Statistical Literacy and Grouped Data Analysis Using SPSS in Undergraduate Education
Keywords:
statistical literacy, grouped data analysis, SPSS, technology-enhanced learning, interdisciplinary educationAbstract
This study investigates undergraduate students’ understanding of grouped data analysis using SPSS within an interdisciplinary framework integrating statistics education, computer science, and educational psychology. Employing a descriptive qualitative design, the study involved 18 computer science students who had completed coursework in grouped data computation. Data were collected through semi-structured interviews, classroom observations, and document analysis, and analyzed using iterative coding and thematic categorization.
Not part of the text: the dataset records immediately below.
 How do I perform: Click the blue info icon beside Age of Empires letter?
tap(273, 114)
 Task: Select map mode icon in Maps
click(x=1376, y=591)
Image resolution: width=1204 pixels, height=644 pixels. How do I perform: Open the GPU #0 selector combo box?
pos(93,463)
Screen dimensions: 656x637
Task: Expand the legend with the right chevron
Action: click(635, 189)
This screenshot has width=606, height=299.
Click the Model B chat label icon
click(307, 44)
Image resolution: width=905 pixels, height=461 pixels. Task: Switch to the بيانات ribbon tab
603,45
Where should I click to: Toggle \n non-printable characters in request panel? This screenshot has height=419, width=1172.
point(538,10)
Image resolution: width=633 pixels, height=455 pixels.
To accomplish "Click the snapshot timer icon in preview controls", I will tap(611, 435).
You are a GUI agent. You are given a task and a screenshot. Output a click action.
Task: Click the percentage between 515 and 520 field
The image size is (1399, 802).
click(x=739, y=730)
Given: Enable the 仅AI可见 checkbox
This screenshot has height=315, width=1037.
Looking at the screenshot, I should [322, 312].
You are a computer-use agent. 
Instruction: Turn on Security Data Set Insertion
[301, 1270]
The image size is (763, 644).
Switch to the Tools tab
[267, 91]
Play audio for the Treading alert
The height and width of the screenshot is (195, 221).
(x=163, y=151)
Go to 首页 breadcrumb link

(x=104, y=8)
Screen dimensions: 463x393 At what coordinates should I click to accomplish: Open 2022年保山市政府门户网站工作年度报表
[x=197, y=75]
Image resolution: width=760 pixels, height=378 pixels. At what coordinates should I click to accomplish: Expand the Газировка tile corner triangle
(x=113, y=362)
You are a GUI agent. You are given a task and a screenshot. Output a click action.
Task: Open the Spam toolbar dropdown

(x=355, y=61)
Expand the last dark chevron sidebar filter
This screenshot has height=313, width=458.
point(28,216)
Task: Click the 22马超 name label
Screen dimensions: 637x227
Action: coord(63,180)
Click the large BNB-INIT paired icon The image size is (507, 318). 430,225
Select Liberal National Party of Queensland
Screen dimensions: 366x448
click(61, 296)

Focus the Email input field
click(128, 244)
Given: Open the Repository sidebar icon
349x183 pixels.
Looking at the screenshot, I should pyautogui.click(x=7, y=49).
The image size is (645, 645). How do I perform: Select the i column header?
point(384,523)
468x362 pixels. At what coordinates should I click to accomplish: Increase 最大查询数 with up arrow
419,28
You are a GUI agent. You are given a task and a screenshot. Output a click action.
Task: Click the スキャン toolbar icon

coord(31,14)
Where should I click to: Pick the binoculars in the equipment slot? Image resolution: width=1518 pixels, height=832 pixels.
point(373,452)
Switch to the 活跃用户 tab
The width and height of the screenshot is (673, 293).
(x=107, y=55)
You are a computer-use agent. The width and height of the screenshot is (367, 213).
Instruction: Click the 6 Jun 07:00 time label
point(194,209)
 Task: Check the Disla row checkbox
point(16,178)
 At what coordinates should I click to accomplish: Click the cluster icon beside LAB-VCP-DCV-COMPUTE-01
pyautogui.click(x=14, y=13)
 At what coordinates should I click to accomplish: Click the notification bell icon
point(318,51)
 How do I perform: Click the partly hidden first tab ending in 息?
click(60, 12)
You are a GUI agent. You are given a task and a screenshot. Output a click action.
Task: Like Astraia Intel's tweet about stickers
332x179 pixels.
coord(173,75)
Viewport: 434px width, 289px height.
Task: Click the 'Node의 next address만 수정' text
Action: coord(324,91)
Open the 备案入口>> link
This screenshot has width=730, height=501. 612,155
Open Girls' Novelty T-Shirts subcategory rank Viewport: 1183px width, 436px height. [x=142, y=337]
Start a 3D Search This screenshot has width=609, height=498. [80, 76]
The findings reveal a gradient of understanding: 55.56% of students demonstrated high-level conceptual–procedural integration, 33.33% exhibited moderate understanding characterized by procedural competence with partial conceptual articulation, and 11.11% showed limited conceptual and interpretative ability. The results indicate that operational proficiency in statistical software does not automatically ensure statistical literacy. Students with higher understanding were able to justify class interval construction, interpret frequency distributions, and contextualize SPSS outputs within research applications. Conversely, lower-level understanding was associated with procedural dependency and limited interpretative reasoning. These findings reinforce contemporary perspectives emphasizing that technology-enhanced learning must integrate conceptual explanation, computational execution, and reflective interpretation. The study contributes to the discourse on interdisciplinary statistical education by highlighting the importance of aligning computational fluency with conceptual reasoning in higher education contexts. Strengthening pedagogical scaffolding in software-supported statistics instruction may enhance students’ readiness for quantitative research and improve the quality of undergraduate academic work.